Name:Postgraduate in Culinary Arts
Level:Own degrees
Duration of the training cycle:462 hours
Training in the educational center:
Training in workplaces:

The Postgraduate Diploma in Culinary Arts offers a complete immersion in the culinary arts, spanning from the cultural roots of cooking to excellence in its execution. Participants delve into advanced techniques, explore different gastronomic regions, and acquire skills to create and innovate with local and international ingredients.

The program includes specific training in traditional and modern cuisine, presentation techniques and food pairing, preparing students for highly demanding gastronomic environments.

With a combination of theory, practice and immersive experiences with professionals in the sector, this postgraduate degree is a unique opportunity for those passionate about the culinary arts.

Schedules

Afternoon

1st Course: Mondays and Wednesdays from 5:30 p.m. to 8:30 p.m.

2nd Course: Mondays and Tuesdays from 5:30 p.m. to 8:30 p.m.

Curriculum

Objectives: Understand historical roots, local ingredients, traditional techniques, cultural context, regional diversity, international influence, sustainability and innovation.

Contents: History of Catalan cuisine, local products, traditional Catalan cuisine, Km0 – closing the circle.

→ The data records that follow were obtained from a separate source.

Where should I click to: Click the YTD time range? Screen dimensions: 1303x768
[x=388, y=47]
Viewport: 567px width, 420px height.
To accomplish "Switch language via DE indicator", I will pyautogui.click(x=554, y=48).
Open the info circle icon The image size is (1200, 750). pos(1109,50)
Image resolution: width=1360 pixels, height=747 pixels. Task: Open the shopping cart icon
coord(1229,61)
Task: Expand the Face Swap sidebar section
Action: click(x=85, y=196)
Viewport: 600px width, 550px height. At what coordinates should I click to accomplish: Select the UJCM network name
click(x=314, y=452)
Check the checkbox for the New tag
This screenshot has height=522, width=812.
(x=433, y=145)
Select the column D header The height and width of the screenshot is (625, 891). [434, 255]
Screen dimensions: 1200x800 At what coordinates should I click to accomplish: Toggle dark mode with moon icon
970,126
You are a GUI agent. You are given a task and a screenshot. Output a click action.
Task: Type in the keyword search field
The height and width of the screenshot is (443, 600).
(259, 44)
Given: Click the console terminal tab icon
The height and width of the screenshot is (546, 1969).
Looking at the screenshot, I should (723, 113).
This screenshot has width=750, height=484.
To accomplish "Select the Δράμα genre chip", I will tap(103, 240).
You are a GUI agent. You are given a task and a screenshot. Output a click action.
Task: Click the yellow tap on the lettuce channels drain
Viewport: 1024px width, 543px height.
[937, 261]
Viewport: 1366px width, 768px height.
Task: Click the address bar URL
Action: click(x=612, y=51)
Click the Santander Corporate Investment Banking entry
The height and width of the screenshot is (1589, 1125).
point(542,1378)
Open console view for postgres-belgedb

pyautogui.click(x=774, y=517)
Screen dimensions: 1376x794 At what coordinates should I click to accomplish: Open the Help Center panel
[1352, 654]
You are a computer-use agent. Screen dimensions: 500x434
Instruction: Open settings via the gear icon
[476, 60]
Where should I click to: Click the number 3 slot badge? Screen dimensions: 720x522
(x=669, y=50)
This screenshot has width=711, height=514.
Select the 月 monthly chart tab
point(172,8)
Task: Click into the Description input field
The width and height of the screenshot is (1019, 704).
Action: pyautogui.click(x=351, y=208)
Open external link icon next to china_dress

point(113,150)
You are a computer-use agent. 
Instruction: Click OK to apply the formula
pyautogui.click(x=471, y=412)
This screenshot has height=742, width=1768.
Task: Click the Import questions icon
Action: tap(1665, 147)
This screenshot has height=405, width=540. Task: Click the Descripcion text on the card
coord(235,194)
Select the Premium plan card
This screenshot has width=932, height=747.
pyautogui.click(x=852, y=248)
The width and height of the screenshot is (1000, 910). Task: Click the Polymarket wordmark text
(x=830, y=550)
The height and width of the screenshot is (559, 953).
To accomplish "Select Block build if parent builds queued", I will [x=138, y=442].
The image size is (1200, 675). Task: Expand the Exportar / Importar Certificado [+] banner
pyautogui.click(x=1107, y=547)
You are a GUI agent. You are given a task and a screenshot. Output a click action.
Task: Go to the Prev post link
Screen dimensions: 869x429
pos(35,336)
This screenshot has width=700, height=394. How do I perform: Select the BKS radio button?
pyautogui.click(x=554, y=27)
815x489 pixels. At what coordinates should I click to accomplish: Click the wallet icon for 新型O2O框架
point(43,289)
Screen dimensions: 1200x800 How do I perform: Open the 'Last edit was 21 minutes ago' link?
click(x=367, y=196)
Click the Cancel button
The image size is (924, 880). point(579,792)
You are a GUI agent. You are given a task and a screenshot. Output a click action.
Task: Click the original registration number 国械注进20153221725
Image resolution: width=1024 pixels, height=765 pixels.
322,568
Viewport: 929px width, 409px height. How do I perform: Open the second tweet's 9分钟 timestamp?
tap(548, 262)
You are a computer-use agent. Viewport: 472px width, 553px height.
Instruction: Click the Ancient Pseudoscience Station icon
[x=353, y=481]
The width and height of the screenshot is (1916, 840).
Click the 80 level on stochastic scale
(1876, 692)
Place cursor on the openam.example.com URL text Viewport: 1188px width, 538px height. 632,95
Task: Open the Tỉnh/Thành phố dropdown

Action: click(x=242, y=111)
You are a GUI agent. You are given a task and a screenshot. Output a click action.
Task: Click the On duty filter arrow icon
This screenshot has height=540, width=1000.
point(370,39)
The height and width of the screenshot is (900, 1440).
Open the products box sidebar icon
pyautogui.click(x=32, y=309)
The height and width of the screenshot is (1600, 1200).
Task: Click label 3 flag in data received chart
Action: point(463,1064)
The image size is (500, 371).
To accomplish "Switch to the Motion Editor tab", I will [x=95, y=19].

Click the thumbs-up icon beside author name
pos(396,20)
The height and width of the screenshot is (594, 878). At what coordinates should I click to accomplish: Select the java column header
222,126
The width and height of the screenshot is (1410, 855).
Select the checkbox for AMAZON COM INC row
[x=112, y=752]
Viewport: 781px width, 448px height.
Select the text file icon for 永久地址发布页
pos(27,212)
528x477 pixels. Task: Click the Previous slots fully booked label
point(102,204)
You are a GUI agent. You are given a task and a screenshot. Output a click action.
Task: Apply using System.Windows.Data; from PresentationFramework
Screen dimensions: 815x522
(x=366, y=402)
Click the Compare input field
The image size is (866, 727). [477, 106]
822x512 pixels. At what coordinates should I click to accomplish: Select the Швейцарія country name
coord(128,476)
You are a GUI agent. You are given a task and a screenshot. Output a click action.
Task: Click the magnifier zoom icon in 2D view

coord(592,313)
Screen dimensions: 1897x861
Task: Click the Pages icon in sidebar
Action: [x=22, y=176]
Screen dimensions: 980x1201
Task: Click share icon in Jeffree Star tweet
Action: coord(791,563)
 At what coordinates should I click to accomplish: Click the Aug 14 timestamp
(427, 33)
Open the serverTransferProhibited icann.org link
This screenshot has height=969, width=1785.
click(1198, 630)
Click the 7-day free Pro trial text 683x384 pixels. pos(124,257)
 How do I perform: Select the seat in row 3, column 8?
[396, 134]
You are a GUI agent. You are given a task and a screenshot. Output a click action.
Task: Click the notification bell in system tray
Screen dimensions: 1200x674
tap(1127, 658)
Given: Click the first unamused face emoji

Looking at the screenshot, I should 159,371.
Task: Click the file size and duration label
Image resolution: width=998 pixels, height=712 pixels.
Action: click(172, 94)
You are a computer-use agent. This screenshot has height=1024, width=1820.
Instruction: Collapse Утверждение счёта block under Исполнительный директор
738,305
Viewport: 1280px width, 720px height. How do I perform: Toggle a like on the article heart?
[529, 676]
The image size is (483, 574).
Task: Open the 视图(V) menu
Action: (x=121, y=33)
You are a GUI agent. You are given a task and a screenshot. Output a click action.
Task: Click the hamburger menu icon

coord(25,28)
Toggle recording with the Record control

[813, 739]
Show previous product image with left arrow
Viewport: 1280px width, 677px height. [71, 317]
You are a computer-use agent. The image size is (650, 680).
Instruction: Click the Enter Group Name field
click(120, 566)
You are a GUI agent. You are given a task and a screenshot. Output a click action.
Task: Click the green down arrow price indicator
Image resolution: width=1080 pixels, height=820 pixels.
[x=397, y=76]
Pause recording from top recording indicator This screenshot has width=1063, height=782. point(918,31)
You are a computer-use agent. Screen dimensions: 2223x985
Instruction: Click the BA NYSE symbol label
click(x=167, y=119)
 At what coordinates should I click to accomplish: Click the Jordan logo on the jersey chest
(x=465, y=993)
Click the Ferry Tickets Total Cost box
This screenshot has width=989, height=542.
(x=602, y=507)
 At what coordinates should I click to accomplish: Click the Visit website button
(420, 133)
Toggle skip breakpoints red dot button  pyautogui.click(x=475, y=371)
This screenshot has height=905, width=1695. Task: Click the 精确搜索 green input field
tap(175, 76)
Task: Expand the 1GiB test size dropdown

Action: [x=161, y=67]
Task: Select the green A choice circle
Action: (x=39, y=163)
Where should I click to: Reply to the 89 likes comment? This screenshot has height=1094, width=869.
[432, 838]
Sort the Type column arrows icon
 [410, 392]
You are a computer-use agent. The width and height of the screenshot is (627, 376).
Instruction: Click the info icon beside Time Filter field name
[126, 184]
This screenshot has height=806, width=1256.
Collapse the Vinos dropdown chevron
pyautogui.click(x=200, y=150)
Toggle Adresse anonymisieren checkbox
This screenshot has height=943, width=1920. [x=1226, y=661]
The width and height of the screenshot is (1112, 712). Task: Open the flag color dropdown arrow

Objectives: Learn product recognition, safe and hygienic handling, preparation and cutting techniques, cooking methods, innovation in the kitchen and environmental responsibility.

Contents: From the field, with fish, with meat, from the pantry.

Objectives: Understand and compare traditional and avant-garde Spanish cuisine, regional diversity, emblematic dishes and modern techniques.

Contents: Traditional Spanish cuisine (Galicia, Basque Country, Andalusia), avant-garde cuisine (modern tapas).

Objectives: Master the traditional preparations of Catalan desserts, understand their history and culture, innovate with traditional techniques.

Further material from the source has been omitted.